**Problem:**
Up to and including the final line, retype each line of the records below, starting with the one that contains "This screenshot has width=896, height=627.".

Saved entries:
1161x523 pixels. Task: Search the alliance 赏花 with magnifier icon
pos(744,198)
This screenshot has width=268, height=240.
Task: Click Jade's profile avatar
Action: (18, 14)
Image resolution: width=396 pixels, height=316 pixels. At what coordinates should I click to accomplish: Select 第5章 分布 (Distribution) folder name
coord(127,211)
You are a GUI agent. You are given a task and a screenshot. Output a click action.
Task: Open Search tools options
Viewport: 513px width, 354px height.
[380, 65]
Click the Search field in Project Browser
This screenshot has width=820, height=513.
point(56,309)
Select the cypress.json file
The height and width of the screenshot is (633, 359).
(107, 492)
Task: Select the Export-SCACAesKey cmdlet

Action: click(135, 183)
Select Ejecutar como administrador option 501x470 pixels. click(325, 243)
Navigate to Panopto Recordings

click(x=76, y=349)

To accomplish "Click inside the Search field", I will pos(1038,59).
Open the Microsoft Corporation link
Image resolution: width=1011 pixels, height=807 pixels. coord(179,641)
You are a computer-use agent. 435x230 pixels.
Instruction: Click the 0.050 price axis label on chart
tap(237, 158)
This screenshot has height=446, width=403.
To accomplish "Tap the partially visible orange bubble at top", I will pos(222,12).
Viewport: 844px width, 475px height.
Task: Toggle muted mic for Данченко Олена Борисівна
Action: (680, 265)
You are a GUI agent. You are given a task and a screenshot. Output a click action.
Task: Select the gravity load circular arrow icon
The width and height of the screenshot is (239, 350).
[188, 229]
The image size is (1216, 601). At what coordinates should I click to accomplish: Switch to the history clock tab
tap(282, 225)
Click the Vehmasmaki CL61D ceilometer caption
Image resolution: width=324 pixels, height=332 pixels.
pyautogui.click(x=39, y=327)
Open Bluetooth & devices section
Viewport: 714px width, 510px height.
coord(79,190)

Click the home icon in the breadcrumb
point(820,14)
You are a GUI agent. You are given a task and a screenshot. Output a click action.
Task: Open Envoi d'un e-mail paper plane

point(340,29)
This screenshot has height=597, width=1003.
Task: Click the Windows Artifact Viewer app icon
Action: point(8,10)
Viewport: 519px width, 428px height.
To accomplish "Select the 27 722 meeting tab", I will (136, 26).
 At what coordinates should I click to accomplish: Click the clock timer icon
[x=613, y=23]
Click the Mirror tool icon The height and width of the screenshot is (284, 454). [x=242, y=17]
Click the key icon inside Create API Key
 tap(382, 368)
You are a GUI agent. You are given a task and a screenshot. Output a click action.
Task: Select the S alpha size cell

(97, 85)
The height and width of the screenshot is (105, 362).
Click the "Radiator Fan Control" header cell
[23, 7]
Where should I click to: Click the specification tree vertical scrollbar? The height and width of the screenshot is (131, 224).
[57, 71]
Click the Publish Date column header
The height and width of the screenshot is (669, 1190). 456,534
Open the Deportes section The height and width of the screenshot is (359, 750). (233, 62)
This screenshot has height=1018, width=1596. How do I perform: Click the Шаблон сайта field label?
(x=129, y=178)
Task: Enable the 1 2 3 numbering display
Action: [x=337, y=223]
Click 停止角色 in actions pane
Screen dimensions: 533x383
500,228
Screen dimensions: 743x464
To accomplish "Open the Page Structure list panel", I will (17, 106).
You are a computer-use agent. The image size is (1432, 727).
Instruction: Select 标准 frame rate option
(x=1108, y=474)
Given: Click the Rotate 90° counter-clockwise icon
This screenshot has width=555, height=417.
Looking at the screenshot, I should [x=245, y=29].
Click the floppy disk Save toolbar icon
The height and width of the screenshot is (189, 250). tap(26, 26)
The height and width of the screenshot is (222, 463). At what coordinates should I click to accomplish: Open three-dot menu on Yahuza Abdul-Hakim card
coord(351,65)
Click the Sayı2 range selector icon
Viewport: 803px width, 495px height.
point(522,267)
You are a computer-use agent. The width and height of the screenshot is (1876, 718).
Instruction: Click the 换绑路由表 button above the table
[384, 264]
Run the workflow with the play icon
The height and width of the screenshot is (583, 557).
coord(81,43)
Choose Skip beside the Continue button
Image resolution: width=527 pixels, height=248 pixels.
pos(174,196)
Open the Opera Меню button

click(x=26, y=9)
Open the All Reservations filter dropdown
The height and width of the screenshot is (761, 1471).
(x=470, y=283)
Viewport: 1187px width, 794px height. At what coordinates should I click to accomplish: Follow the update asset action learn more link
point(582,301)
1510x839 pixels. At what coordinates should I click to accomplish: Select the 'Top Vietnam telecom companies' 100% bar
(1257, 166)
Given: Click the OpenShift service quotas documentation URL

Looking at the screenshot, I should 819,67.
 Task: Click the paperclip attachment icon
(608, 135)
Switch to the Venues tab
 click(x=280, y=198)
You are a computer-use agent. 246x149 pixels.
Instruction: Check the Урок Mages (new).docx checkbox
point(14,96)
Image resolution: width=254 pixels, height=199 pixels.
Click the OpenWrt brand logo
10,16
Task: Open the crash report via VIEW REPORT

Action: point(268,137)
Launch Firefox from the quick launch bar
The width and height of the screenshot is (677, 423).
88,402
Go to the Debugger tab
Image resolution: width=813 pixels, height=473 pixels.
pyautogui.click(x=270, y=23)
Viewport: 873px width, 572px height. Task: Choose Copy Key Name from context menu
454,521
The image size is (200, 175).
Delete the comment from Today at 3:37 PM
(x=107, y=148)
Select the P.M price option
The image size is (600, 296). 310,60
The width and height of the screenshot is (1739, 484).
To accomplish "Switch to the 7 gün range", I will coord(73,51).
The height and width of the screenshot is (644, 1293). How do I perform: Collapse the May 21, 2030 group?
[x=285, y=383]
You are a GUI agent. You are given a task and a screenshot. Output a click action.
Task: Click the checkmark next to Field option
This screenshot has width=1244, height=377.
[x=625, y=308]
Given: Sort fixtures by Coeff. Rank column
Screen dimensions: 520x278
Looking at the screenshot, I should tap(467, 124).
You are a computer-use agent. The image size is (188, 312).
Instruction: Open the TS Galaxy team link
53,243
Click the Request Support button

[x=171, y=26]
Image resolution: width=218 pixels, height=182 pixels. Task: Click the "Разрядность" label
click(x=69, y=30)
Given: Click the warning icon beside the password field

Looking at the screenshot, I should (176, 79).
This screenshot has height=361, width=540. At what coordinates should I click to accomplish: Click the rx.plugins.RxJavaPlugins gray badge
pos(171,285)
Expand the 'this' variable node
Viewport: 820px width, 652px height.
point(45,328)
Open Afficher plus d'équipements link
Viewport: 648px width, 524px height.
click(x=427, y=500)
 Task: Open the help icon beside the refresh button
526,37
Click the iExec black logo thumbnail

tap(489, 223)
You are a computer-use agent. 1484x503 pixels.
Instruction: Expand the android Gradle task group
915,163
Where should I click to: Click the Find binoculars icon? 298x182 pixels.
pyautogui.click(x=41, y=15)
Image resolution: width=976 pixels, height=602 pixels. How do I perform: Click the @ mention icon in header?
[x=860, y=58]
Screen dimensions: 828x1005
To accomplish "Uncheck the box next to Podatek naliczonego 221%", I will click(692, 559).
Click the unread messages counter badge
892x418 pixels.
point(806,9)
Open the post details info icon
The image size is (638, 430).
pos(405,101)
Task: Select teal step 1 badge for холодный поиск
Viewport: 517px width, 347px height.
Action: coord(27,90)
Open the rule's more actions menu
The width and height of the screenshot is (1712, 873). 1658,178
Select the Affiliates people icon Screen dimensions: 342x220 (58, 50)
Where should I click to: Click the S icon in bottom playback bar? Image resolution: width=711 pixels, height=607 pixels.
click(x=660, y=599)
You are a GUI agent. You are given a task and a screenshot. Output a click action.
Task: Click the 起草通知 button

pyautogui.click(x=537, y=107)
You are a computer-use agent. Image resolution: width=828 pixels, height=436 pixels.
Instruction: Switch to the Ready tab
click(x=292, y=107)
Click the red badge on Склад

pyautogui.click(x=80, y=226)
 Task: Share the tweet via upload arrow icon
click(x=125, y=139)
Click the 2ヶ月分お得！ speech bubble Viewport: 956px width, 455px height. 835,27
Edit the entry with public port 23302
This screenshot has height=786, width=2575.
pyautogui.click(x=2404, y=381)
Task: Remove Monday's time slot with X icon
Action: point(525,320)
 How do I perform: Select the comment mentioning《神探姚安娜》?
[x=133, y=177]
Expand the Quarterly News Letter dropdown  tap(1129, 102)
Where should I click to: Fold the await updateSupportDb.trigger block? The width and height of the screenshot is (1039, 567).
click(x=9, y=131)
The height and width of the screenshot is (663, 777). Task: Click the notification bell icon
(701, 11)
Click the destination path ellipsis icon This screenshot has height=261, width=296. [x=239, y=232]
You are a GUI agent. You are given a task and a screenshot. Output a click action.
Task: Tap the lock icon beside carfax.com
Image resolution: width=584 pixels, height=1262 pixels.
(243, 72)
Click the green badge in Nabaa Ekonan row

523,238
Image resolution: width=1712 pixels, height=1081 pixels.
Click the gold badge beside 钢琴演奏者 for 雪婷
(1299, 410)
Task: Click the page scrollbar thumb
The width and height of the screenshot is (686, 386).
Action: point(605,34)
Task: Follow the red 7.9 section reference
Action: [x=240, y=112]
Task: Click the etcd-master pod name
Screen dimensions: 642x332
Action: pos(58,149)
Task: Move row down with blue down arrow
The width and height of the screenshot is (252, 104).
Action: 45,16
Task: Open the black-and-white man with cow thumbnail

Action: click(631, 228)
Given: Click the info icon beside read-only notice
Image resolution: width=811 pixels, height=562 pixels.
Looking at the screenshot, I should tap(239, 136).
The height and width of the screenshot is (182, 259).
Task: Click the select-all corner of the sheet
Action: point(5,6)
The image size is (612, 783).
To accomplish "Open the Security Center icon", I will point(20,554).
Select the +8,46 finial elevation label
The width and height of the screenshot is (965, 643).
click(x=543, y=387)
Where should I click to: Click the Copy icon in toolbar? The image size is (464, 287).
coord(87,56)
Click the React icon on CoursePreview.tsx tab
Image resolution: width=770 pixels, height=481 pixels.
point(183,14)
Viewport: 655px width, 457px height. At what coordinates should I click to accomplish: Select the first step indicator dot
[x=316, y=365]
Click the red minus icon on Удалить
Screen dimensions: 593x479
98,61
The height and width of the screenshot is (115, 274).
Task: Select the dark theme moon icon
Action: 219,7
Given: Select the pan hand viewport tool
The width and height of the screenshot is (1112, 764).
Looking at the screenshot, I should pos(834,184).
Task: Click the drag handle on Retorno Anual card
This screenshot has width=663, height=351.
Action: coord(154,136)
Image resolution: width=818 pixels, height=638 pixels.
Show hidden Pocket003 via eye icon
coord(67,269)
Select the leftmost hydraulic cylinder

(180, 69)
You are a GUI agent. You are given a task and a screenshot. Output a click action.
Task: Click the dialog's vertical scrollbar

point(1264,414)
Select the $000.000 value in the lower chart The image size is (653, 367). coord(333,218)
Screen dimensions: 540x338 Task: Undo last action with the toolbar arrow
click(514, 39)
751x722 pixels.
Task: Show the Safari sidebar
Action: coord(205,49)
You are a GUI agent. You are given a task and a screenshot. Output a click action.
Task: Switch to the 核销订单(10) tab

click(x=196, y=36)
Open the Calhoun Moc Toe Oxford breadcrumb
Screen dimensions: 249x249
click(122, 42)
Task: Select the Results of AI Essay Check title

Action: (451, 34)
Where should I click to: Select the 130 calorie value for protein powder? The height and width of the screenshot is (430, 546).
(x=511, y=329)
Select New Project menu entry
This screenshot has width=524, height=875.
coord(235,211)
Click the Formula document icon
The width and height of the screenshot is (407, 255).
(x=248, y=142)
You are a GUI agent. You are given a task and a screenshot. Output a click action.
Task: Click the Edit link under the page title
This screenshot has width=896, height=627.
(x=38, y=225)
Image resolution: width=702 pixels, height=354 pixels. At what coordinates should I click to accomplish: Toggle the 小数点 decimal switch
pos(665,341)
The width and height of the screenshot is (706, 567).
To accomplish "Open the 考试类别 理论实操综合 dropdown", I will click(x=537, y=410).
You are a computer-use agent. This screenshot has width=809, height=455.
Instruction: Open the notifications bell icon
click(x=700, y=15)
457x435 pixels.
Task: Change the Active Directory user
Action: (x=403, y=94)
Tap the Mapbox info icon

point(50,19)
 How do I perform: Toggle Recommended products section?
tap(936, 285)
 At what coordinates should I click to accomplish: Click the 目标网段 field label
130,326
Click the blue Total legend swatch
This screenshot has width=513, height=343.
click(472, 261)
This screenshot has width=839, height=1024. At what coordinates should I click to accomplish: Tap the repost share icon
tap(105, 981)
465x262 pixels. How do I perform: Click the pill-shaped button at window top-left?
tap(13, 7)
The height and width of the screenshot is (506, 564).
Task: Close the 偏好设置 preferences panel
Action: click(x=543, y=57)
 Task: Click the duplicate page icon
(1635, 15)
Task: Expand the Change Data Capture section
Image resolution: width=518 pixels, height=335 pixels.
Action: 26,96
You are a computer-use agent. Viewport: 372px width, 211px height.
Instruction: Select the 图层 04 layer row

**Your solution:**
This screenshot has width=896, height=627.
(x=38, y=225)
Image resolution: width=702 pixels, height=354 pixels. At what coordinates should I click to accomplish: Toggle the 小数点 decimal switch
pos(665,341)
The width and height of the screenshot is (706, 567).
To accomplish "Open the 考试类别 理论实操综合 dropdown", I will click(x=537, y=410).
You are a computer-use agent. This screenshot has width=809, height=455.
Instruction: Open the notifications bell icon
click(x=700, y=15)
457x435 pixels.
Task: Change the Active Directory user
Action: (x=403, y=94)
Tap the Mapbox info icon

point(50,19)
 How do I perform: Toggle Recommended products section?
tap(936, 285)
 At what coordinates should I click to accomplish: Click the 目标网段 field label
130,326
Click the blue Total legend swatch
This screenshot has width=513, height=343.
click(472, 261)
This screenshot has width=839, height=1024. At what coordinates should I click to accomplish: Tap the repost share icon
tap(105, 981)
465x262 pixels. How do I perform: Click the pill-shaped button at window top-left?
tap(13, 7)
The height and width of the screenshot is (506, 564).
Task: Close the 偏好设置 preferences panel
Action: click(x=543, y=57)
 Task: Click the duplicate page icon
(1635, 15)
Task: Expand the Change Data Capture section
Image resolution: width=518 pixels, height=335 pixels.
Action: 26,96
You are a computer-use agent. Viewport: 372px width, 211px height.
Instruction: Select the 图层 04 layer row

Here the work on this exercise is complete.